Myron was so shocked by the idea that he slipped and fell in the snow. He was wearing a thick wool shirt long enough on him to pass as a nightgown. The sleeves had been cut in half. “Why would I want to spend forever in the woods?” he asked, looking up from the ground at the bare branches and the massed clouds. As he spoke, his breath billowed up opaque above him.

“You’ve got the lion trying to kill you, by your own admission, and kill you for real,” Spenser said. “And then all sorts of other people, from these secret societies, are after you. They control everything except the wilderness out here, and they’re always up to no good.”

“The Illuminati weren’t up to no good. They delayed World War One for a hundred years.”

“Sure, they delayed it just long enough, long enough for humans to invent new weapons to make the war really bad and really long. It’s hardly something to be proud of. If they haven’t done any harm since then, it’s because they’re jokes now. All they do is name-drop a lot. You don’t want to get involved with them anyway, trust me. You’re better off out here.”

“I was kind of under the impression, frankly, that I should be doing something.”

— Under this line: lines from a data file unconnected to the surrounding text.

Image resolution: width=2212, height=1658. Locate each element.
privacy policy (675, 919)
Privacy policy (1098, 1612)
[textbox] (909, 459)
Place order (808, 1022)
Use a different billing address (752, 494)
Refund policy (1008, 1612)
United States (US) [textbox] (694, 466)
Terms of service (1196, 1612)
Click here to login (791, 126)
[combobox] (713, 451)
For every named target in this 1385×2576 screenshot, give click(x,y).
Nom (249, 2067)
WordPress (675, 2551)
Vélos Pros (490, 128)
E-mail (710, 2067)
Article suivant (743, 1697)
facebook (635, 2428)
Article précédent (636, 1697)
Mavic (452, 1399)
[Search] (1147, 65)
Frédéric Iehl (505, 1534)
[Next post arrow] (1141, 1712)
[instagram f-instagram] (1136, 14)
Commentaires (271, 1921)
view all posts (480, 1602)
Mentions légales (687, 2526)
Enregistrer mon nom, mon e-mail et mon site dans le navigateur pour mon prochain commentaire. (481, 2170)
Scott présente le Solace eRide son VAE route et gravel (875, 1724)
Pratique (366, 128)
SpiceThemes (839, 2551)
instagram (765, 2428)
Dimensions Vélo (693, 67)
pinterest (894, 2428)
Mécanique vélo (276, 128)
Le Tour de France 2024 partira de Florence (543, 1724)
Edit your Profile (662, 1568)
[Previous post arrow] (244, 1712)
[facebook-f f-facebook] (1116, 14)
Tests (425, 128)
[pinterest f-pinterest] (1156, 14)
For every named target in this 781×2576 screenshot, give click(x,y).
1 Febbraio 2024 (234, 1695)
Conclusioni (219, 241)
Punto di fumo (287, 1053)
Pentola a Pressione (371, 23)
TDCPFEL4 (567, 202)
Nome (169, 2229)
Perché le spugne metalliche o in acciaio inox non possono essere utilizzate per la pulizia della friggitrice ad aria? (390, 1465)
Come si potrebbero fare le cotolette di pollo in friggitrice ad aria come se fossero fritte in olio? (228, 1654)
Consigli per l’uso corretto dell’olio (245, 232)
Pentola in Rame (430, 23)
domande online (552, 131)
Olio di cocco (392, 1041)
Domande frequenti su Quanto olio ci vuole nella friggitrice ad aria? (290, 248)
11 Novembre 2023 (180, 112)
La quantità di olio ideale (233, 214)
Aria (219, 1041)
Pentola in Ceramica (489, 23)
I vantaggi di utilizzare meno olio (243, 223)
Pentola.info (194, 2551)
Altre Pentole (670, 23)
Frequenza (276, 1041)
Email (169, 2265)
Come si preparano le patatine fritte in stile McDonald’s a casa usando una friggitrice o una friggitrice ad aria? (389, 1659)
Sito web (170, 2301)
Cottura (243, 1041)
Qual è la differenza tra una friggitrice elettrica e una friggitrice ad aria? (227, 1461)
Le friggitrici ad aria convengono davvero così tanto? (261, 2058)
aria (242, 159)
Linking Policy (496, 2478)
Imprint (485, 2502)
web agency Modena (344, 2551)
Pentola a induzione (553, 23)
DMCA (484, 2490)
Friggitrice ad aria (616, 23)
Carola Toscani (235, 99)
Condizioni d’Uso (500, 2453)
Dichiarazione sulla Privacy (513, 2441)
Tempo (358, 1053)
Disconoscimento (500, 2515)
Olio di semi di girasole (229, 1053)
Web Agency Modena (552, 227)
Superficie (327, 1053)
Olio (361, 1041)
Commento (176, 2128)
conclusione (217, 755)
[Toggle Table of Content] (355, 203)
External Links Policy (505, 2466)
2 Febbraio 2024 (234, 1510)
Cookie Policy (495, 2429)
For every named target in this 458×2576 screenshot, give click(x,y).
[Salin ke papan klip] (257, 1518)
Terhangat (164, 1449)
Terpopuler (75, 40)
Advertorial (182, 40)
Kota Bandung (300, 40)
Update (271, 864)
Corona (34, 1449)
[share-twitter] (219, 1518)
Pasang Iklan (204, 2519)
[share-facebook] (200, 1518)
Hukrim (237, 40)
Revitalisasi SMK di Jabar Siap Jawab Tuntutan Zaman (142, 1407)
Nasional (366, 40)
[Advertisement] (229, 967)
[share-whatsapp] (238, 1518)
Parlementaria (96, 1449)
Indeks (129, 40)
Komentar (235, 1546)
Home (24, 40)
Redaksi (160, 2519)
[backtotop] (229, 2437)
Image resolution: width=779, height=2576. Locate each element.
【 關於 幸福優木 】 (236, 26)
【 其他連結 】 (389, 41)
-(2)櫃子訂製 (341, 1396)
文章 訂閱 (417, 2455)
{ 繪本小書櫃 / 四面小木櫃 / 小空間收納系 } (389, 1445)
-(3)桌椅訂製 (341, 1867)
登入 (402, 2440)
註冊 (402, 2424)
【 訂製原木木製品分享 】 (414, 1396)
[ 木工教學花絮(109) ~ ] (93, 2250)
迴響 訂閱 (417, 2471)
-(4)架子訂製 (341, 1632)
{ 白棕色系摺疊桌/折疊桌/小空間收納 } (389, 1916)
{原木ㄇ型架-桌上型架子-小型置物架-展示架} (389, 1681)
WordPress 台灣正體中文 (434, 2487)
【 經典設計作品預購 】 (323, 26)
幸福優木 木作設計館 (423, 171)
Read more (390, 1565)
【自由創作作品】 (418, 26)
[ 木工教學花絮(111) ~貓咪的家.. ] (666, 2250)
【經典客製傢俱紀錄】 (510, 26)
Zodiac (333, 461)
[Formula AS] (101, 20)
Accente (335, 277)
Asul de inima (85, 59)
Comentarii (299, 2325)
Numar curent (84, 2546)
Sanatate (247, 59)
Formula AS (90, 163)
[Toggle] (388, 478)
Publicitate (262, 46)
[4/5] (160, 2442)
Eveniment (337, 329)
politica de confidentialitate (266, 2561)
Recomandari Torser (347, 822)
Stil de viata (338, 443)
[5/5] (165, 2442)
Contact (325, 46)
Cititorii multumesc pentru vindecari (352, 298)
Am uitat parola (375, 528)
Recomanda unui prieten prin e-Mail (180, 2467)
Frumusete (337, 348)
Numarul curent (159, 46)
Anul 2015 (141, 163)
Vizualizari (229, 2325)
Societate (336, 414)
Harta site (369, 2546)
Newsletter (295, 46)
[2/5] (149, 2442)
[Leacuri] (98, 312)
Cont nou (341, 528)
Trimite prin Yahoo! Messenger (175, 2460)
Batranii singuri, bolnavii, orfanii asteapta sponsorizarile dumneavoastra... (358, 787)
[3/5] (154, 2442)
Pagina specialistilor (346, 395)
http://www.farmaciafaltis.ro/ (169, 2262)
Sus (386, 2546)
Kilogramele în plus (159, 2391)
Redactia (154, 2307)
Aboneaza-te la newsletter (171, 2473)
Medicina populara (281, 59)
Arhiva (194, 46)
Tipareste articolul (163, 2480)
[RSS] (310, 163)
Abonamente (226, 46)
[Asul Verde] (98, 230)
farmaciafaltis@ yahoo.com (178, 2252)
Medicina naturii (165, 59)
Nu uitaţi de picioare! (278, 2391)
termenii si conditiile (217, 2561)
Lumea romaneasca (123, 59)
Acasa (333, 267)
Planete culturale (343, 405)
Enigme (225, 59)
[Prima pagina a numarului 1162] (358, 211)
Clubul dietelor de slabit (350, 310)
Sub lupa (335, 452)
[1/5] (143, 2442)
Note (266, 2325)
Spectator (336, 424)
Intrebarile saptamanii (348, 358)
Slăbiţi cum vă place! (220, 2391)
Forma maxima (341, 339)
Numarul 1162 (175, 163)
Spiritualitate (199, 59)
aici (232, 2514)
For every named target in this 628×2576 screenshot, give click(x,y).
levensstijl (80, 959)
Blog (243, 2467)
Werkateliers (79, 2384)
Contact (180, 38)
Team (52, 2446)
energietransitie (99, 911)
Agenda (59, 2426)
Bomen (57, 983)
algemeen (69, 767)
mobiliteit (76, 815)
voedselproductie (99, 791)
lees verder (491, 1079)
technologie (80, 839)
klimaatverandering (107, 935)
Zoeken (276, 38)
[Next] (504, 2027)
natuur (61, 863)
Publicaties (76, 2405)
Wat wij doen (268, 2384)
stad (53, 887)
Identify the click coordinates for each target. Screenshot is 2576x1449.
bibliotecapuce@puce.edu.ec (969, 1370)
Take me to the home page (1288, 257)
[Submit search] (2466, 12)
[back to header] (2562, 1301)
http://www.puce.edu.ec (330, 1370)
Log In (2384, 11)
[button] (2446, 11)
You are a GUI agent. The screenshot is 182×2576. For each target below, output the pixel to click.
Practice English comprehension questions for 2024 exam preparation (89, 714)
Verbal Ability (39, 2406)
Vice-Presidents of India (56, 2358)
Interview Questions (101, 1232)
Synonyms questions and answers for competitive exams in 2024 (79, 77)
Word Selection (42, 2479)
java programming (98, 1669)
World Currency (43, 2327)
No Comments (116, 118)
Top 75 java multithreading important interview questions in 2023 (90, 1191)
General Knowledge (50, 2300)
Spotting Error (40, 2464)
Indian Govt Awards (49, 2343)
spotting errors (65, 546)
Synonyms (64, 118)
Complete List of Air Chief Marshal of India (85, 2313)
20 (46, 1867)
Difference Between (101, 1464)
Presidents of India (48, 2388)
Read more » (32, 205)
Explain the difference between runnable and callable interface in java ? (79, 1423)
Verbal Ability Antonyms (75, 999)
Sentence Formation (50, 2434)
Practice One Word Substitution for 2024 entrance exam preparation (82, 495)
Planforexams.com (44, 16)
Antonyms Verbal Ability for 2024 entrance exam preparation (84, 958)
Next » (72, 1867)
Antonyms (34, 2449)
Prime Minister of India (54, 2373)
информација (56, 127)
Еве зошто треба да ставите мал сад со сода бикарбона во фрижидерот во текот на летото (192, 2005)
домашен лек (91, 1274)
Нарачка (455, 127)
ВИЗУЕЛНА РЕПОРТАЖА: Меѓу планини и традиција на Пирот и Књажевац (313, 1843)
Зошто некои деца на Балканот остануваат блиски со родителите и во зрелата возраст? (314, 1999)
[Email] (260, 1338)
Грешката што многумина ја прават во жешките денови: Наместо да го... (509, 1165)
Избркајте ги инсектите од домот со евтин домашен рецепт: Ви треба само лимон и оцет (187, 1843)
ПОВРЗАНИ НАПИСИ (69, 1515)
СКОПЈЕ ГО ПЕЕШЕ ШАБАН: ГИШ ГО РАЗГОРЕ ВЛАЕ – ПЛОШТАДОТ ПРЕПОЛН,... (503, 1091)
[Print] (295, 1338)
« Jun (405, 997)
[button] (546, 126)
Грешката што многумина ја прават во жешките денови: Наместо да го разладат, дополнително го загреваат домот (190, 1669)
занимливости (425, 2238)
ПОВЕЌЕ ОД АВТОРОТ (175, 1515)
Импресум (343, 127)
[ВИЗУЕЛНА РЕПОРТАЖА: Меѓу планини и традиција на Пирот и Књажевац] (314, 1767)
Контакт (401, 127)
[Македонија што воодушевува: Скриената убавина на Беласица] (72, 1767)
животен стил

“Myron, if there was something you could do, maybe I would agree with you. But you’re thinking like a human again. You think you can do something and then everything’s going to be okay for the rest of your life. Except there is no rest of your life. It’s just going to keep going and going, and even if you achieve something now, what then? Will you just want to do something else? Because whatever you want to do is going to be blocked, or perverted, or manipulated by the Unknown Men and the Rosicrucians and the Gnomes of Zurich.”

“Who are the Rosicrucians? I keep hearing their name.”

Spenser stood up, and his accent was back. “Are ye listening, lad? These are the six or seven societies that rule the earth, and at least one of them’s wroth at ye!”
Ane o’ tham’s wroth at ye
it sounded like. “Every year they move civilization a little farther out into the woodlands and the, sure, and the glens, and every year it gets harder to find a place they are not monitoring. All we can do is wait for them, and when we are hiding in the last swatch of tall grass, and they are mowing it down, we’ll know that we will be slaves forever. All we could do was delay the inevitable.”

“Like the Illuminati.”

“If you like. But maybe they’ll end up killing each other. Maybe all of them will end up killing each other, and then they’ll leave us alone.”

“Is that what you want, just to be left alone?”

“Why do you think I spend all my time in the woods?”

Myron waved his arms in frustration. “I thought you lived out here because you loved nature and Mother Earth and stuff.”

“Mother Earth? Who taught you to talk that way? Earth is no more your mother than the land is your father. There is nothing but a vast, uncaring emptiness.”